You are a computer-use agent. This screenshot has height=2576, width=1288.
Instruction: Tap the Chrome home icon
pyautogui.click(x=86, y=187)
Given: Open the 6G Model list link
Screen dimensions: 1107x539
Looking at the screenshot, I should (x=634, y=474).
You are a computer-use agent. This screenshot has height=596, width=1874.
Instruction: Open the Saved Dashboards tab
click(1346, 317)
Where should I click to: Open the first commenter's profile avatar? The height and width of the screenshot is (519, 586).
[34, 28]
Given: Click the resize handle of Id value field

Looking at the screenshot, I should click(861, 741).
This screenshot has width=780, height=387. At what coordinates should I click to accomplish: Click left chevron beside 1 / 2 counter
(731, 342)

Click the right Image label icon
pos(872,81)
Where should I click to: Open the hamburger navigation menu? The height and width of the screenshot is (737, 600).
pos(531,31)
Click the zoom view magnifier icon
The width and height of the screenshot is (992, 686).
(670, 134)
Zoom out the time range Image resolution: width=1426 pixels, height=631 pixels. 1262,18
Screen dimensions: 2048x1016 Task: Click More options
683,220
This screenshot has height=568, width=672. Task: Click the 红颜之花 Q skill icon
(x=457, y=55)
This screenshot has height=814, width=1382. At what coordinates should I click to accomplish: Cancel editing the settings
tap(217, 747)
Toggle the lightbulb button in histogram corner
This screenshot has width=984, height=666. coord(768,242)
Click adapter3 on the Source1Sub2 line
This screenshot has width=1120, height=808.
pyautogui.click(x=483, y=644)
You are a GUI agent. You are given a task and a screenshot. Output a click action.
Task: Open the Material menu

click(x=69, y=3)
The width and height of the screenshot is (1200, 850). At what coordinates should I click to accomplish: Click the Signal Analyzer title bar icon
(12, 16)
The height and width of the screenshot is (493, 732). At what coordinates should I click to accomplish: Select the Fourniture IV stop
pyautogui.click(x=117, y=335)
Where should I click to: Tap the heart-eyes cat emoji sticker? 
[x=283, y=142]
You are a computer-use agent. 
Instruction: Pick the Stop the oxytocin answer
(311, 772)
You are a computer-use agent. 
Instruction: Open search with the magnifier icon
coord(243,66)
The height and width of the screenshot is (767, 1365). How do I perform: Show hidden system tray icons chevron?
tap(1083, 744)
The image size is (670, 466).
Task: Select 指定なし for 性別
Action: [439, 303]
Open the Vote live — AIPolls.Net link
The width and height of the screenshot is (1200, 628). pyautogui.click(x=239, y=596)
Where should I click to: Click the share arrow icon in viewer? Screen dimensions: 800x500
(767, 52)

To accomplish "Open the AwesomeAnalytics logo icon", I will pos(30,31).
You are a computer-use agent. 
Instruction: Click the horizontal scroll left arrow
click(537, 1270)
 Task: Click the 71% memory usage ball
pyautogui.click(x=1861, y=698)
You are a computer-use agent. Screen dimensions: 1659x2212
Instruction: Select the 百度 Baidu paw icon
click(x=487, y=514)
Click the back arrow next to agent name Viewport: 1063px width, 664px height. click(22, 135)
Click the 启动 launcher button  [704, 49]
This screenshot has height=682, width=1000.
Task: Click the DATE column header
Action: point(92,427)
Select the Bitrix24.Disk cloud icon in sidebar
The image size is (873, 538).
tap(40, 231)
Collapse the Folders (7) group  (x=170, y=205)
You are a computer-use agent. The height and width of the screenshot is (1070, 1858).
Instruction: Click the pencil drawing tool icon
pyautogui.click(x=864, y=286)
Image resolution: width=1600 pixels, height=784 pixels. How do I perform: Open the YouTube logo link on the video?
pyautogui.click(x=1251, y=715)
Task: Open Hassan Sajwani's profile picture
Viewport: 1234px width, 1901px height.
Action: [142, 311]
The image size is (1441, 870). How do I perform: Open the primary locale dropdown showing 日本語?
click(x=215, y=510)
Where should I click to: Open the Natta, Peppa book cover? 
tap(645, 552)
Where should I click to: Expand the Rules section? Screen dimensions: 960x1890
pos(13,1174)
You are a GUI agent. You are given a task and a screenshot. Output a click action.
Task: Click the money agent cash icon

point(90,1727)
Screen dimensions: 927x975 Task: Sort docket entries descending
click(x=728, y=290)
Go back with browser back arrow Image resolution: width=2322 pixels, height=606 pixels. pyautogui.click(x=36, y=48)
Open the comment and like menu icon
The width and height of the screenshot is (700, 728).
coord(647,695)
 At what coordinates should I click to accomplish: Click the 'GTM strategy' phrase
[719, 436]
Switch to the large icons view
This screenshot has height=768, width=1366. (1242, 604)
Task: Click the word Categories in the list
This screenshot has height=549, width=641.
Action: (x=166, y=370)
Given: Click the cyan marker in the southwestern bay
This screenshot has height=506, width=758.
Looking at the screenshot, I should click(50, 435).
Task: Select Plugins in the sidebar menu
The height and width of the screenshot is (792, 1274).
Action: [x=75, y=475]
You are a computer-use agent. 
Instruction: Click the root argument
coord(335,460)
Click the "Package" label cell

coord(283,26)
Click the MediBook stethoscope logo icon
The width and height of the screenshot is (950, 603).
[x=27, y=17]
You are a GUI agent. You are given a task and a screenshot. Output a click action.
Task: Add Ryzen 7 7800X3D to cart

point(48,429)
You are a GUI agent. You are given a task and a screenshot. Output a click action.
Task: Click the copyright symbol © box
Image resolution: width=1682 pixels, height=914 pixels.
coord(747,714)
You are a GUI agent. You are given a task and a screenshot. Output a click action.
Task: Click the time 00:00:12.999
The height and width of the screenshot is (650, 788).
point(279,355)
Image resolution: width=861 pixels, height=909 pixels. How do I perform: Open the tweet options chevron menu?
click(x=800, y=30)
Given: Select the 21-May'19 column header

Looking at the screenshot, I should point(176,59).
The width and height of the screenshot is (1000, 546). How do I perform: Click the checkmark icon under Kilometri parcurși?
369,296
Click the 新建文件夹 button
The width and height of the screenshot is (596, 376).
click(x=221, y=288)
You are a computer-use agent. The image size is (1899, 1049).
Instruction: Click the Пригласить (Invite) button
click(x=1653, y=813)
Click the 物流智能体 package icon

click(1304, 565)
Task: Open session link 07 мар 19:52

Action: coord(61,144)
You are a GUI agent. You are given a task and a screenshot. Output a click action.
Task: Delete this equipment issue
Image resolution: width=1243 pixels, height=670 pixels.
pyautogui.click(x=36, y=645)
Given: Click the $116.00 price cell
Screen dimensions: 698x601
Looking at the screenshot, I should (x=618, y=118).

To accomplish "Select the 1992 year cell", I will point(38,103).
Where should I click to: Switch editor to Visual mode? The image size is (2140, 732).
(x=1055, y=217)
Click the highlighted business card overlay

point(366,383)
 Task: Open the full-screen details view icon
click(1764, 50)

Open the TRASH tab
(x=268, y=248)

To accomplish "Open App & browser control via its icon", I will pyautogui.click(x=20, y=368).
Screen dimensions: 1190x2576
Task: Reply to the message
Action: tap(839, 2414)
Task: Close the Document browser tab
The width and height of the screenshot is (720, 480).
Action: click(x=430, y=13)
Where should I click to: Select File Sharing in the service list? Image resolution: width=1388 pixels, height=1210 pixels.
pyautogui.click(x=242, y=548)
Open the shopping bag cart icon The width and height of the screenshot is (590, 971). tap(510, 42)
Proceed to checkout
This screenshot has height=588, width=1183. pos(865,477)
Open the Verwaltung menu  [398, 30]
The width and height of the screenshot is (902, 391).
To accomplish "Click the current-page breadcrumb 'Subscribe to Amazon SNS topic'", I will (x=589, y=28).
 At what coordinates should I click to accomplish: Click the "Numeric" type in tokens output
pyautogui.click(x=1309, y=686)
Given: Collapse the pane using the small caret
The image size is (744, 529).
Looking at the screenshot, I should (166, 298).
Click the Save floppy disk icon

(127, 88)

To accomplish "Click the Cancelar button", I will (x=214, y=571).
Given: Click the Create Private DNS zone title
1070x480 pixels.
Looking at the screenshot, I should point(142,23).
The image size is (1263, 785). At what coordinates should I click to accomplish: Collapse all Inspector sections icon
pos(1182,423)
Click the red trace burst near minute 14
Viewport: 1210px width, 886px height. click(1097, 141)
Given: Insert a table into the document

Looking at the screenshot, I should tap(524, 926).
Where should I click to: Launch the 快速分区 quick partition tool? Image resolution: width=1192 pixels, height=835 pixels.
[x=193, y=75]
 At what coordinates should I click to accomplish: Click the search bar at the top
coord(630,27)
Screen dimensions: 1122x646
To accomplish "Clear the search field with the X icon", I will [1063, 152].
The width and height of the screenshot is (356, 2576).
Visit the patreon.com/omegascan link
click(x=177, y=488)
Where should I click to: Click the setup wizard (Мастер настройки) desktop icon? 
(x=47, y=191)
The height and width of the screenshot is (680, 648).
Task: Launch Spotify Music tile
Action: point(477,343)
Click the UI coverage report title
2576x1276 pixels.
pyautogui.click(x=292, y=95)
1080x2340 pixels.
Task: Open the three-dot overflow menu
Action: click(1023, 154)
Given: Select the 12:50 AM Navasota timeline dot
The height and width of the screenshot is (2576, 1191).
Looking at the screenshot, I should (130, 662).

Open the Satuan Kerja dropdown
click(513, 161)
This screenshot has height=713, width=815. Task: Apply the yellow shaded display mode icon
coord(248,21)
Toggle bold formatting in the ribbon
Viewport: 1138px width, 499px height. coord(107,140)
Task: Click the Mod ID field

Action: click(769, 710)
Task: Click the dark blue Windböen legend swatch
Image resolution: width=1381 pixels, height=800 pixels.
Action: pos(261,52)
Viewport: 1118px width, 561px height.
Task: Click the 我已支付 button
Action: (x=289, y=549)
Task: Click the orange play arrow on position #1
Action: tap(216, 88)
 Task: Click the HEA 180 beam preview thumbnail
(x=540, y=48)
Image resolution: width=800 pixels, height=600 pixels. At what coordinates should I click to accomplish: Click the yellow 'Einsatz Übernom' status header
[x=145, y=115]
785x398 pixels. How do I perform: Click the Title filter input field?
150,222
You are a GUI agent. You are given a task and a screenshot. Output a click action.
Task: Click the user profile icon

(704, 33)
------------------------------
- **Your instructions**: Set down, from the entries above, exactly the lines from the one with "Where should I click to: Switch" up to and including the one with "Task: Close the Document browser tab", and no other lines.

- **Task answer**:
Where should I click to: Switch editor to Visual mode? The image size is (2140, 732).
(x=1055, y=217)
Click the highlighted business card overlay

point(366,383)
 Task: Open the full-screen details view icon
click(1764, 50)

Open the TRASH tab
(x=268, y=248)

To accomplish "Open App & browser control via its icon", I will pyautogui.click(x=20, y=368).
Screen dimensions: 1190x2576
Task: Reply to the message
Action: tap(839, 2414)
Task: Close the Document browser tab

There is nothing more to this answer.